Now, one of your main companions is Diggs, Elvis’ “brother” and token robot of the crew. He is also extremely stereotypical Mr T level comedic relief black man. You know the racist take - too dumb to understand what’s going on, but a real strong tank type dude who would do anything to protect his younger, “smarter” brother. In addition, the robot leader of the town and main antagonist of this section of the game, “Diesel D”, is a straight up gangster thug type, who is - ding ding ding - black coded, all the way down to the lavish chains around his neck. Robots = Black = Slaves. Got it.
It feels like the game wants to lean into class divides here, and how the rich ruling class happily pits the poor against one another to get what they want from them and distract them from the true enemy. But it gets so lost in racial stereotyping and extremely poor taste one liners that any impact or provoking thought it might conjure just gets lost. The game wraps up with this town’s people striking a truce and working together “against their mutual oppressors”, realizing that the real problem are the assholes in their ivory towers. That’s great and all, but it’s just a line in the post game cutscene to tie it up neatly. The game wraps up without putting in the hard work to justify its exploration of any of it.
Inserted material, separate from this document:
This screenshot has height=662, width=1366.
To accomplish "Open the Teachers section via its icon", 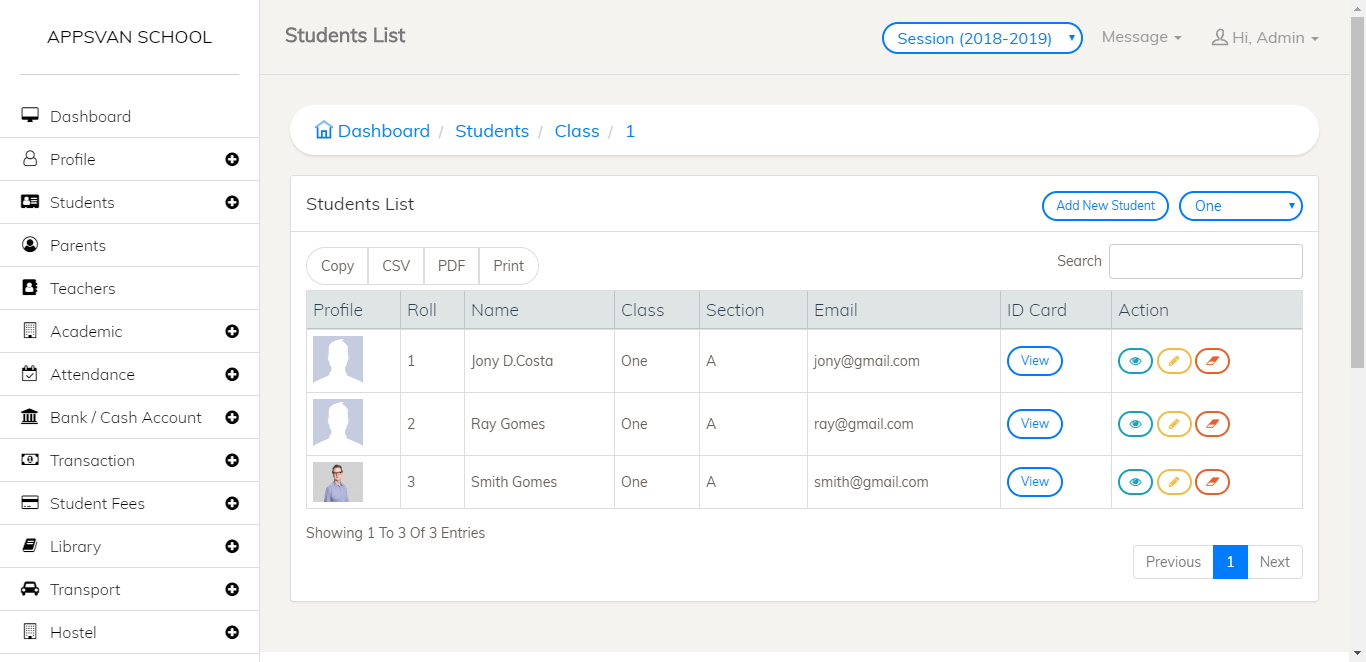I will pos(30,288).
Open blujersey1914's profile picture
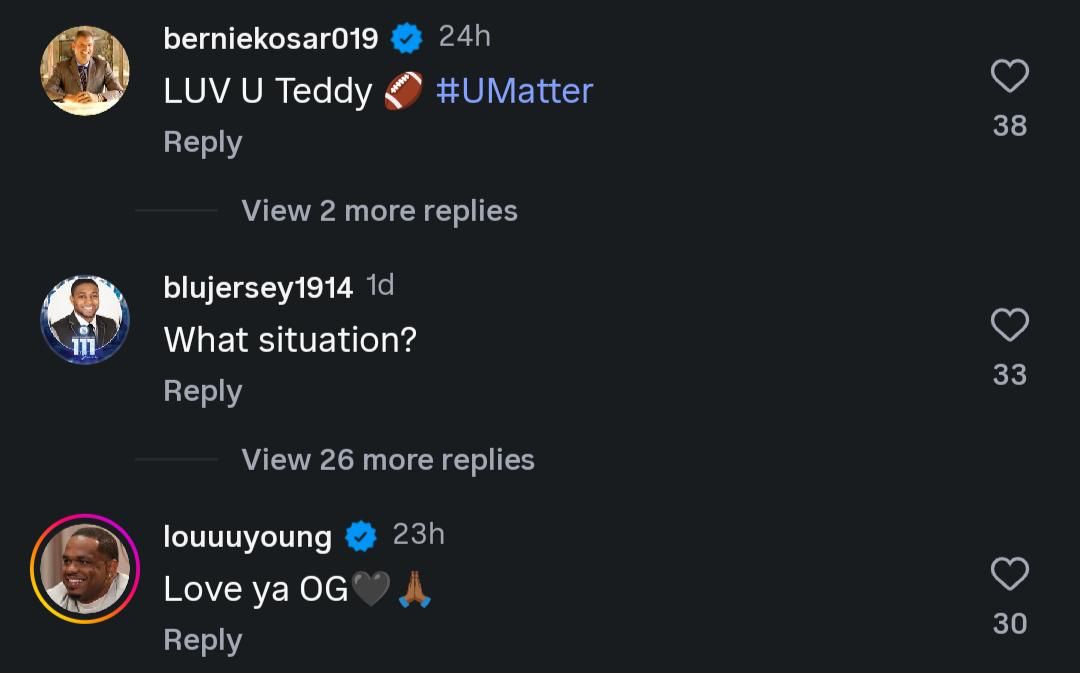 [85, 320]
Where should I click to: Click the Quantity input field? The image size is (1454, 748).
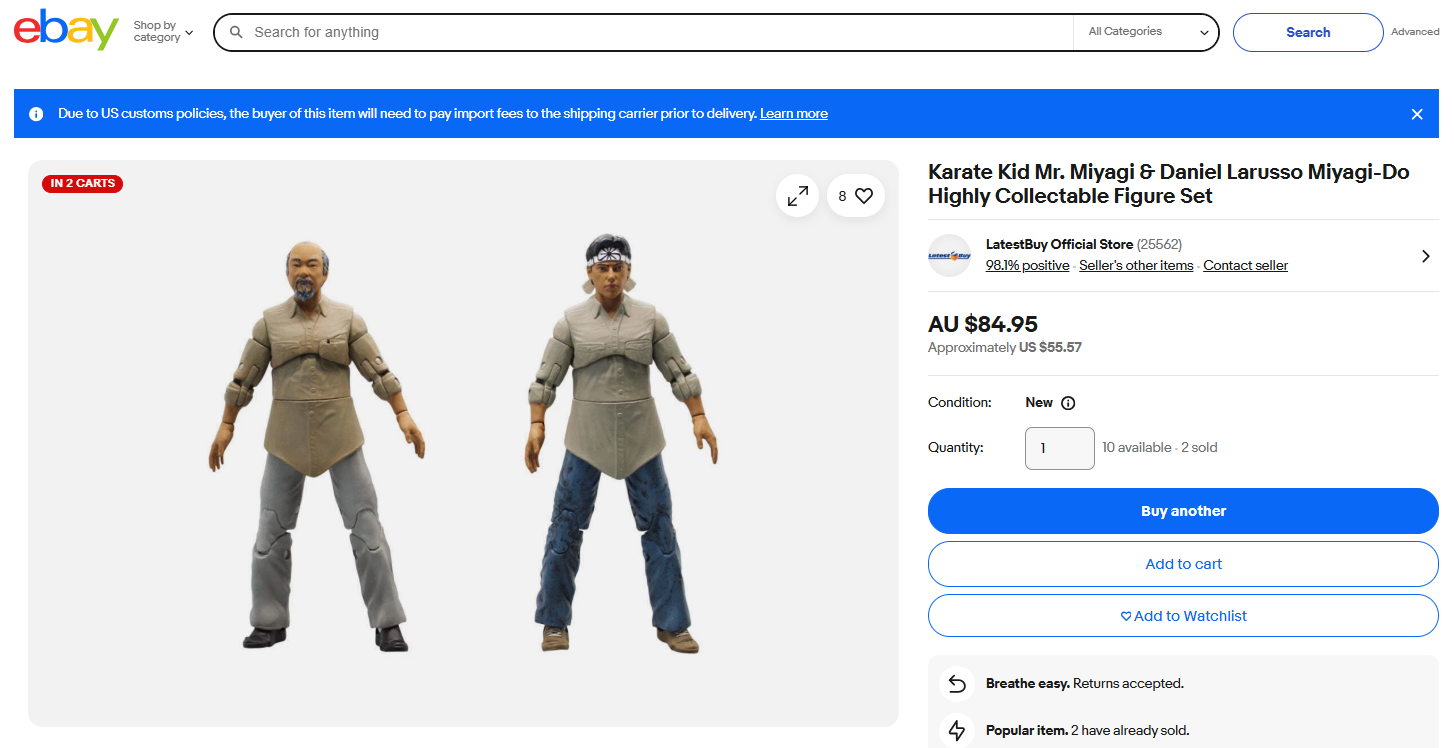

It’s like this across a vast array of themes the story of this game touches upon. Humanity willingly destroys the planet in search of wasteful comfort. Rich people come in with a “solution” to the world’s issues, but only because they will gain vast wealth and power as a result. What the differences are between a hero and a survivor in war. The cruelty of manipulation of others for your own purposes, particularly from parental figures.
All of these could be great topics to explore in depth and discuss. Instead, the game uses them as set dressing in service of a chosen one story about a white boy who will Save America. There’s plenty of intriguing enough twists and turns through this tale - particularly around who each of these characters truly are and what their motivations say about them - but they feel unearned and lose all impact thanks to the clear misses the rest of the world swings at.
I wouldn’t call it redeeming as such, but there’s something about approaching a squad of enemies, finding the weak links and slimming them down to an easily won battle that kept its hooks in me enough to play all the way through. There’s enough meat here with cool abilities and choice of approach that the RPG progression felt mechanically satisfying across the 20 or so hours of exploration and combat on offer.
This isn’t really a tactics game where you walk up to a group of enemies and just engage them head on. As soon as Jade - your first of a handful of companions who will be your only extra through most of the game - joins up, her silenced sniper rifle becomes clutch in picking off low level enemies before an encounter actually starts. A few other tools in your toolbox - a silent melee shock ability for robot enemies, glass bottles for distractions and a second silent weapon unlocked through the story - make whittling down the overwhelming enemy force a fun puzzle to tackle every encounter.
When you do get into combat, being smart with positioning your various party members for optimal ability use is key. You don’t really want fights to drag out for more than a handful of turns, and you always want encounters to start on your terms. I found setting Diggs up to leap in and knock over enemies then blasting with a shotgun heavily effective, with Jade perched up on high ground dealing significant crit damage while main character Elvis manipulates the field with a handful of essentially magic abilities a good way to take out swaths of enemies unscathed.
The world itself is quite beautiful, with a whole range of post apocalyptic landscapes scarred by the mysterious miasma. It’s heavily evocative and alluring, and probably the one main driver for my curiosity around the history and lore of this depiction of the US south.
Mutant Year Zero: Road To Eden was a genuine surprise hit for me several years back, and despite the bland take Corruption 2029 landed on, I had high hopes for Miasma Chronicles. I suppose the IP of MYZ kept the storytelling of that game along more interesting lines, with MC showing that world building isn’t such a simple task. For all the fun squeezed out of this experience, I’ll keep my fingers crossed for a second Road To Eden.